## [SUPPLIED INFORMATION]
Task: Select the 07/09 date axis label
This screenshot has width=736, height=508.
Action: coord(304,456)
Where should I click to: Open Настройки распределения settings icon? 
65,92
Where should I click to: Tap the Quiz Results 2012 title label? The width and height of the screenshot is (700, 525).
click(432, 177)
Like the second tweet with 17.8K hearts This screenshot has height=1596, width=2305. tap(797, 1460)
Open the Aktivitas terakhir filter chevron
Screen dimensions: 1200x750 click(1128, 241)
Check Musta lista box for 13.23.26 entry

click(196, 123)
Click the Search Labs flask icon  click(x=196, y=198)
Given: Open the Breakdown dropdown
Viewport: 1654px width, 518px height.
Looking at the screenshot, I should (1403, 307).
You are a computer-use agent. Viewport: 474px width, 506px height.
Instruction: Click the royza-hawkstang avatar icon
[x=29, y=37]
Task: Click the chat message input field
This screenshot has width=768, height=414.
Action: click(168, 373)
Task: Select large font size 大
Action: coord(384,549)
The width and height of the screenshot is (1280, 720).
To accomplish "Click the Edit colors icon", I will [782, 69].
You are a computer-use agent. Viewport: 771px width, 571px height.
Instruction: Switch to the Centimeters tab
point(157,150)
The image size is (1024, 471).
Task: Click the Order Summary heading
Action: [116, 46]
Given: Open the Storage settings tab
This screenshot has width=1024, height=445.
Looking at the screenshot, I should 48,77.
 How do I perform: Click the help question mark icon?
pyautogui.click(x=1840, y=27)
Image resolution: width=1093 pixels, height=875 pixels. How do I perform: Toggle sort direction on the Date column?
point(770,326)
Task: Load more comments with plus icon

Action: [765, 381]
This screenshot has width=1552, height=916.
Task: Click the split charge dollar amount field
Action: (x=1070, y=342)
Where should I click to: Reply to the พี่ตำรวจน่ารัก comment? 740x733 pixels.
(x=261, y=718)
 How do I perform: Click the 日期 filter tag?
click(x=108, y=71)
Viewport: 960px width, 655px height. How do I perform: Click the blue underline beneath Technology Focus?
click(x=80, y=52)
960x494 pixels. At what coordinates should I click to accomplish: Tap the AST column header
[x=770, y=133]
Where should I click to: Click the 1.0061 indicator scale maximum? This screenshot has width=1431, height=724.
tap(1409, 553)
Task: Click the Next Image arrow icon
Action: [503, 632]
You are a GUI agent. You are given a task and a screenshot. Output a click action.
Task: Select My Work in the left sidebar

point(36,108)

## [ABOUT THIS EXERCISE]
Repeat every line of the data, exactly and in full.

## [TASK ANSWER]
Task: Select the 07/09 date axis label
This screenshot has width=736, height=508.
Action: coord(304,456)
Where should I click to: Open Настройки распределения settings icon? 
65,92
Where should I click to: Tap the Quiz Results 2012 title label? The width and height of the screenshot is (700, 525).
click(432, 177)
Like the second tweet with 17.8K hearts This screenshot has height=1596, width=2305. tap(797, 1460)
Open the Aktivitas terakhir filter chevron
Screen dimensions: 1200x750 click(1128, 241)
Check Musta lista box for 13.23.26 entry

click(196, 123)
Click the Search Labs flask icon  click(x=196, y=198)
Given: Open the Breakdown dropdown
Viewport: 1654px width, 518px height.
Looking at the screenshot, I should (1403, 307).
You are a computer-use agent. Viewport: 474px width, 506px height.
Instruction: Click the royza-hawkstang avatar icon
[x=29, y=37]
Task: Click the chat message input field
This screenshot has width=768, height=414.
Action: click(168, 373)
Task: Select large font size 大
Action: coord(384,549)
The width and height of the screenshot is (1280, 720).
To accomplish "Click the Edit colors icon", I will [782, 69].
You are a computer-use agent. Viewport: 771px width, 571px height.
Instruction: Switch to the Centimeters tab
point(157,150)
The image size is (1024, 471).
Task: Click the Order Summary heading
Action: [116, 46]
Given: Open the Storage settings tab
This screenshot has width=1024, height=445.
Looking at the screenshot, I should 48,77.
 How do I perform: Click the help question mark icon?
pyautogui.click(x=1840, y=27)
Image resolution: width=1093 pixels, height=875 pixels. How do I perform: Toggle sort direction on the Date column?
point(770,326)
Task: Load more comments with plus icon

Action: [765, 381]
This screenshot has width=1552, height=916.
Task: Click the split charge dollar amount field
Action: (x=1070, y=342)
Where should I click to: Reply to the พี่ตำรวจน่ารัก comment? 740x733 pixels.
(x=261, y=718)
 How do I perform: Click the 日期 filter tag?
click(x=108, y=71)
Viewport: 960px width, 655px height. How do I perform: Click the blue underline beneath Technology Focus?
click(x=80, y=52)
960x494 pixels. At what coordinates should I click to accomplish: Tap the AST column header
[x=770, y=133]
Where should I click to: Click the 1.0061 indicator scale maximum? This screenshot has width=1431, height=724.
tap(1409, 553)
Task: Click the Next Image arrow icon
Action: [503, 632]
You are a GUI agent. You are given a task and a screenshot. Output a click action.
Task: Select My Work in the left sidebar

point(36,108)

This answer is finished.